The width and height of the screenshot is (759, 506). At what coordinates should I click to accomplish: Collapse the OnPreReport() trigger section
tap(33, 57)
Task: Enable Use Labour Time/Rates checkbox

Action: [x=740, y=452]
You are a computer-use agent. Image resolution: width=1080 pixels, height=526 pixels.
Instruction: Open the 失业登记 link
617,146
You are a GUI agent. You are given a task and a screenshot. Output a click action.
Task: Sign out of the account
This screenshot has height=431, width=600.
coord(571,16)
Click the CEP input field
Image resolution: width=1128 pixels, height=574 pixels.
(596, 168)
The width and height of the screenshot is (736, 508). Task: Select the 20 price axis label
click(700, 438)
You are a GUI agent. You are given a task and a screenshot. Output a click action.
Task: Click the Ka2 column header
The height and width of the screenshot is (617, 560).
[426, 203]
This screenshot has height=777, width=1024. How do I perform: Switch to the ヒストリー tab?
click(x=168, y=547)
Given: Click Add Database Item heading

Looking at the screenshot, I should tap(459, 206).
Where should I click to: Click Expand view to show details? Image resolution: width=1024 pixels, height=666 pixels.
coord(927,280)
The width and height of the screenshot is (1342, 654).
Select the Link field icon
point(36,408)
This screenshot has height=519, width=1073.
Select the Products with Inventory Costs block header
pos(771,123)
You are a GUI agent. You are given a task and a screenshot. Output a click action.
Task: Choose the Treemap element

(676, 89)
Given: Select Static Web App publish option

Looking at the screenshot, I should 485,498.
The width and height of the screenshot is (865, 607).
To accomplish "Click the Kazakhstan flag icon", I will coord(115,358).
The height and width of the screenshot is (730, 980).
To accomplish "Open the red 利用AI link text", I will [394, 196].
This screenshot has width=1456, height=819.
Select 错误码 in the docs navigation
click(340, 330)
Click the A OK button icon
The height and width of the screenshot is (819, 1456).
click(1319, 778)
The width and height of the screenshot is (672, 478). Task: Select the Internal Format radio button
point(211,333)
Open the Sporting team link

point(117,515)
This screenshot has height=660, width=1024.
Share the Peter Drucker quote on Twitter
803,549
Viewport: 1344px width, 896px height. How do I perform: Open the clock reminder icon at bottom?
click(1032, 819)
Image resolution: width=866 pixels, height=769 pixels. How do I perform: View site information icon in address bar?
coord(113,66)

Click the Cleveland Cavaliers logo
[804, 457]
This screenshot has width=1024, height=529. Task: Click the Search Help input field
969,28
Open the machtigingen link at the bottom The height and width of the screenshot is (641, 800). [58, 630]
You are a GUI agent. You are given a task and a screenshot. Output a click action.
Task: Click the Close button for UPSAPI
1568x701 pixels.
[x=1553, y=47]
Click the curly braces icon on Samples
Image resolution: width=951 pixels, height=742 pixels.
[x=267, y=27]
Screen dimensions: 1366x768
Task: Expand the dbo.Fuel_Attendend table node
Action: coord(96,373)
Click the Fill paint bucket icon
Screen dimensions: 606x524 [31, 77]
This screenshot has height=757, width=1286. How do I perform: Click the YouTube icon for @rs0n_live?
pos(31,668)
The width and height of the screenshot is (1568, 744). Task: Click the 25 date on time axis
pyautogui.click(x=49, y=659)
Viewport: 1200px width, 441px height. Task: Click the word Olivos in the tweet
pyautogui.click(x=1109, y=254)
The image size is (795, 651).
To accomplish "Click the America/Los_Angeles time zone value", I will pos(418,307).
****************
Required action
Please be sure to repeat every entry exactly.

Task response
The width and height of the screenshot is (759, 506). At what coordinates should I click to accomplish: Collapse the OnPreReport() trigger section
tap(33, 57)
Task: Enable Use Labour Time/Rates checkbox

Action: [x=740, y=452]
You are a computer-use agent. Image resolution: width=1080 pixels, height=526 pixels.
Instruction: Open the 失业登记 link
617,146
You are a GUI agent. You are given a task and a screenshot. Output a click action.
Task: Sign out of the account
This screenshot has height=431, width=600.
coord(571,16)
Click the CEP input field
Image resolution: width=1128 pixels, height=574 pixels.
(596, 168)
The width and height of the screenshot is (736, 508). Task: Select the 20 price axis label
click(700, 438)
You are a GUI agent. You are given a task and a screenshot. Output a click action.
Task: Click the Ka2 column header
The height and width of the screenshot is (617, 560).
[426, 203]
This screenshot has height=777, width=1024. How do I perform: Switch to the ヒストリー tab?
click(x=168, y=547)
Given: Click Add Database Item heading

Looking at the screenshot, I should tap(459, 206).
Where should I click to: Click Expand view to show details? Image resolution: width=1024 pixels, height=666 pixels.
coord(927,280)
The width and height of the screenshot is (1342, 654).
Select the Link field icon
point(36,408)
This screenshot has height=519, width=1073.
Select the Products with Inventory Costs block header
pos(771,123)
You are a GUI agent. You are given a task and a screenshot. Output a click action.
Task: Choose the Treemap element

(676, 89)
Given: Select Static Web App publish option

Looking at the screenshot, I should 485,498.
The width and height of the screenshot is (865, 607).
To accomplish "Click the Kazakhstan flag icon", I will coord(115,358).
The height and width of the screenshot is (730, 980).
To accomplish "Open the red 利用AI link text", I will [394, 196].
This screenshot has width=1456, height=819.
Select 错误码 in the docs navigation
click(340, 330)
Click the A OK button icon
The height and width of the screenshot is (819, 1456).
click(1319, 778)
The width and height of the screenshot is (672, 478). Task: Select the Internal Format radio button
point(211,333)
Open the Sporting team link

point(117,515)
This screenshot has height=660, width=1024.
Share the Peter Drucker quote on Twitter
803,549
Viewport: 1344px width, 896px height. How do I perform: Open the clock reminder icon at bottom?
click(1032, 819)
Image resolution: width=866 pixels, height=769 pixels. How do I perform: View site information icon in address bar?
coord(113,66)

Click the Cleveland Cavaliers logo
[804, 457]
This screenshot has width=1024, height=529. Task: Click the Search Help input field
969,28
Open the machtigingen link at the bottom The height and width of the screenshot is (641, 800). [58, 630]
You are a GUI agent. You are given a task and a screenshot. Output a click action.
Task: Click the Close button for UPSAPI
1568x701 pixels.
[x=1553, y=47]
Click the curly braces icon on Samples
Image resolution: width=951 pixels, height=742 pixels.
[x=267, y=27]
Screen dimensions: 1366x768
Task: Expand the dbo.Fuel_Attendend table node
Action: coord(96,373)
Click the Fill paint bucket icon
Screen dimensions: 606x524 [31, 77]
This screenshot has height=757, width=1286. How do I perform: Click the YouTube icon for @rs0n_live?
pos(31,668)
The width and height of the screenshot is (1568, 744). Task: Click the 25 date on time axis
pyautogui.click(x=49, y=659)
Viewport: 1200px width, 441px height. Task: Click the word Olivos in the tweet
pyautogui.click(x=1109, y=254)
The image size is (795, 651).
To accomplish "Click the America/Los_Angeles time zone value", I will pos(418,307).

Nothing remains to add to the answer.